──────── 確認用の文章 ────────

1-2 防災推進国民会議と防災推進国民大会
広く各界各層が情報、意見の交換及びその他の必要な連携を図り、中央防災会議と協力しつつ、国民の防災に関する意識向上を図るため、地方六団体、経済界、教育界及び医療・福祉関係等の各界各層の有識者から成る「防災推進国民会議」が平成27年に設立され、普及・啓発活動を行っている。
(1)防災推進国民大会(ぼうさいこくたい)2022
内閣府、防災推進国民会議及び防災推進協議会(災害被害軽減の国民運動推進を目的として活動する業界団体等で構成される組織)の共同主催により、令和4年10月22日から23日に、「防災推進国民大会(ぼうさいこくたい)2022」を兵庫県神戸市で開催した。大会は「未来につなぐ災害の経験と教訓~忘れない、伝える、活かす、備える~」をテーマとし、災害の経験や教訓の伝承の重要性を再認識し、私たち一人一人が日頃から防災に取り組むことの大切さを訴える機会とすることを目指した。

──────── 提供された記録 ────────

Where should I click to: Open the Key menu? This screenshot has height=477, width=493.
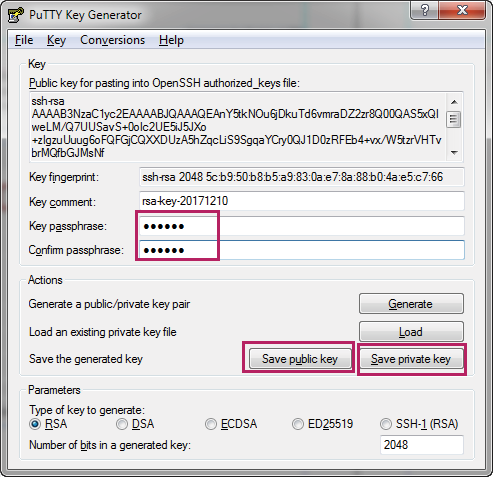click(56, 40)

────────
──────── 提供された記録 ────────

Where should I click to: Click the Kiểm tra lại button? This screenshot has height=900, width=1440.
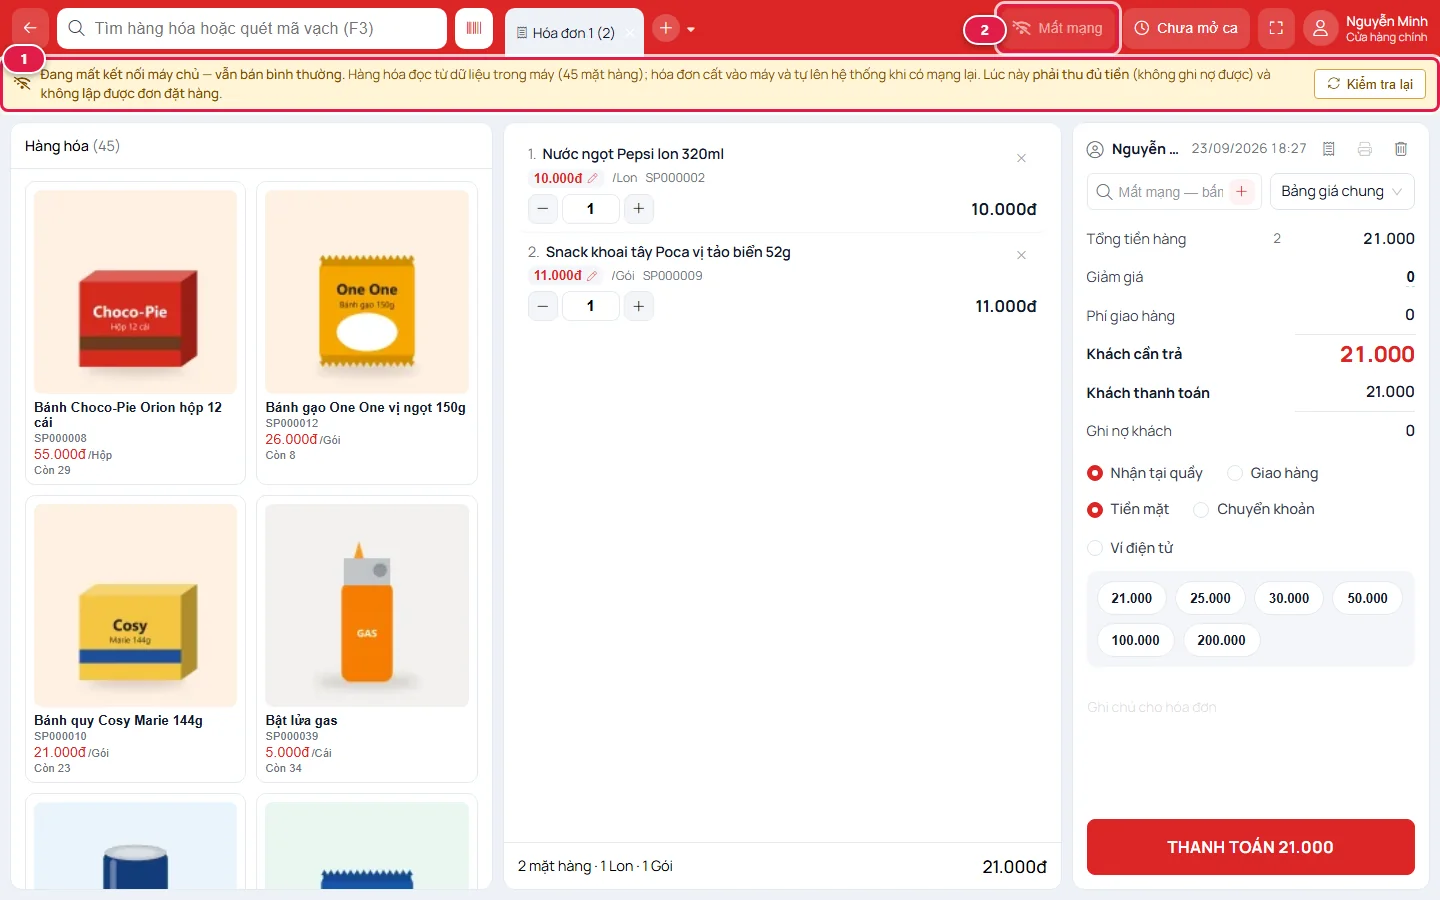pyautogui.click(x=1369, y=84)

────────
──────── 提供された記録 ────────

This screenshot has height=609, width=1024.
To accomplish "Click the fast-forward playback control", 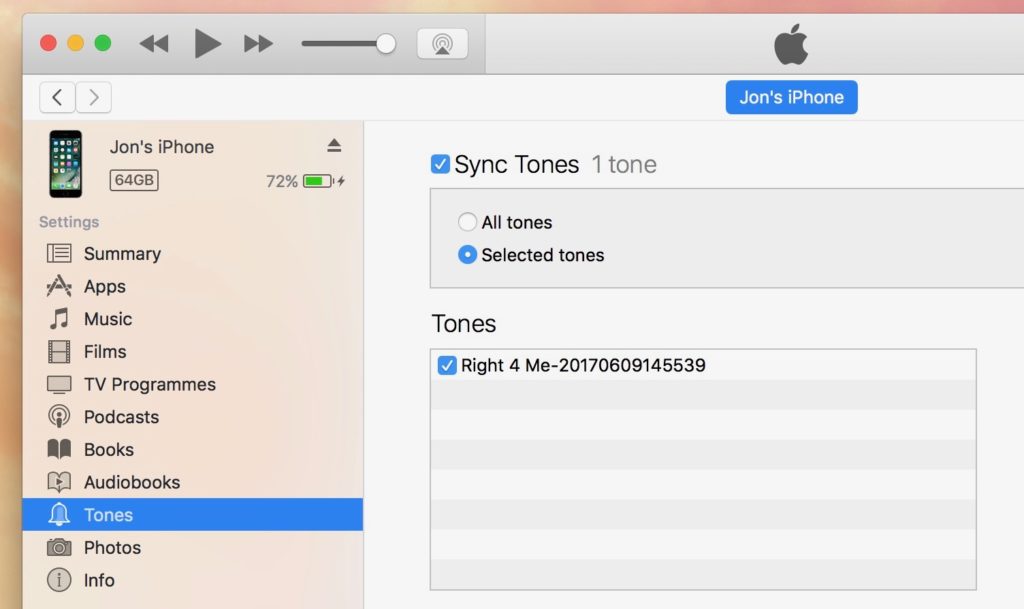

────────

作業指示: 防災推進国民会議の文章のうち、「1-2 防災推進国民会議と防災推進国民大会」から「普及・啓発活動を行っている。」まで(両端を含む)を一字も変えずにもう一度示してください。 記録は防災推進国民会議の文章とは関係がない。

作業結果:
1-2 防災推進国民会議と防災推進国民大会
広く各界各層が情報、意見の交換及びその他の必要な連携を図り、中央防災会議と協力しつつ、国民の防災に関する意識向上を図るため、地方六団体、経済界、教育界及び医療・福祉関係等の各界各層の有識者から成る「防災推進国民会議」が平成27年に設立され、普及・啓発活動を行っている。